The operation against Baños is a graphic illustration of the inner workings of the intelligence services in collaboration with alleged “independent” journalists and academics. The same forces that accuse Russia of meddling in European nations’ internal affairs are themselves meddling to stop elected governments from nominating officials when it conflicts with their interests.

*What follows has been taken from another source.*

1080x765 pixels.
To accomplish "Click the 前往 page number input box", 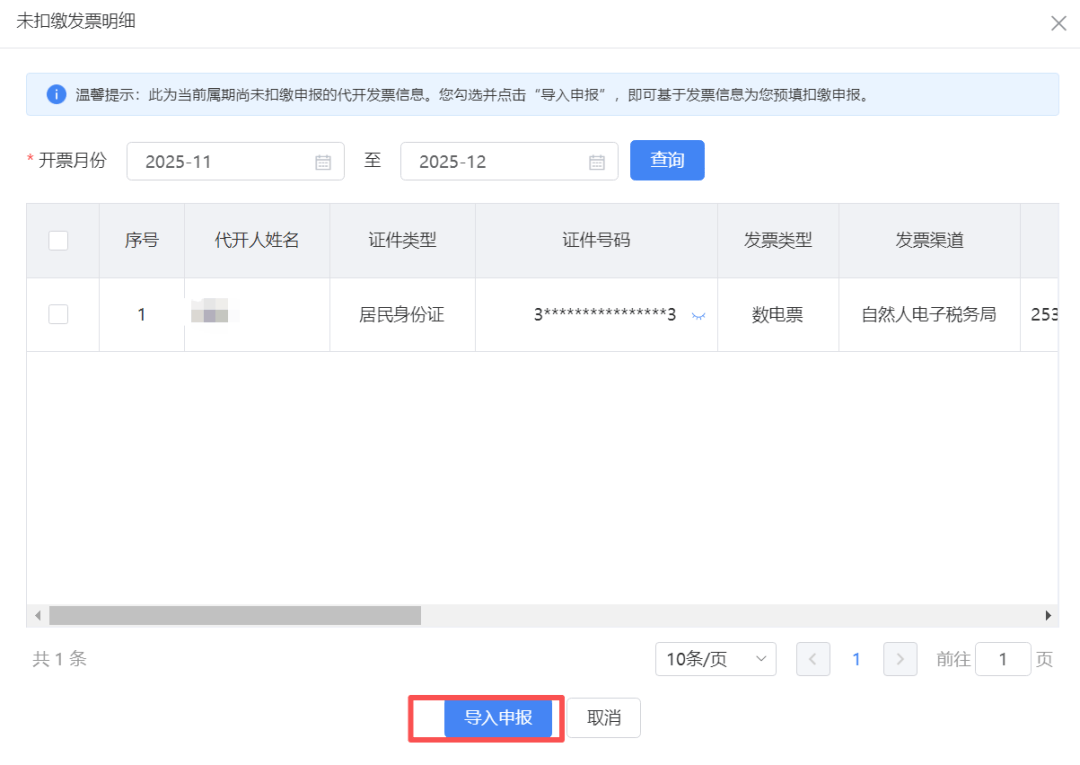I will click(1002, 659).
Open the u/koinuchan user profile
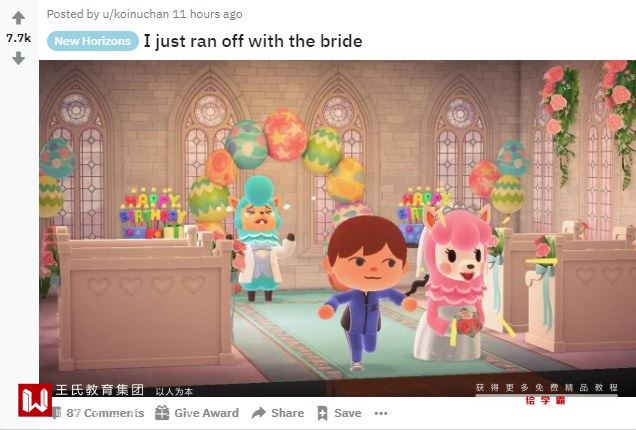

They use social media in the same way they accuse the Kremlin of using it.
By showing the real sources of information on which they rely, newspapers like El País or El Mundo are exposed as conduits of the intelligence services to support the suppression of maverick political viewpoints, in this case, Baños’ call for closer relations with Russia.
Last year, El País carried out a frenzied and paranoid campaign claiming that the Catalan crisis was not sparked by the Popular Party government’s violent repression of the secessionists, but was the result of Moscow and its “fake news.” It quoted experts and specialists working for Spanish think tanks like Instituto Elcano and Barcelona Centre for International Affairs (CIDOB), and the European Council on Foreign Relations.
The leaked documents show that many members of these think tanks are members of the “Spanish Cluster” of the Integrity Initiative. The most notorious is Senior Analyst for Instituto Elcano, Mira Milosevich-Juaristi who testified last year in parliament to claim that Russia was promoting fake news.
The Baños case is just one of the highlighted campaigns of Integrity Initiative, but according to Anonymous, similar operations have been carried out in numerous other EU states.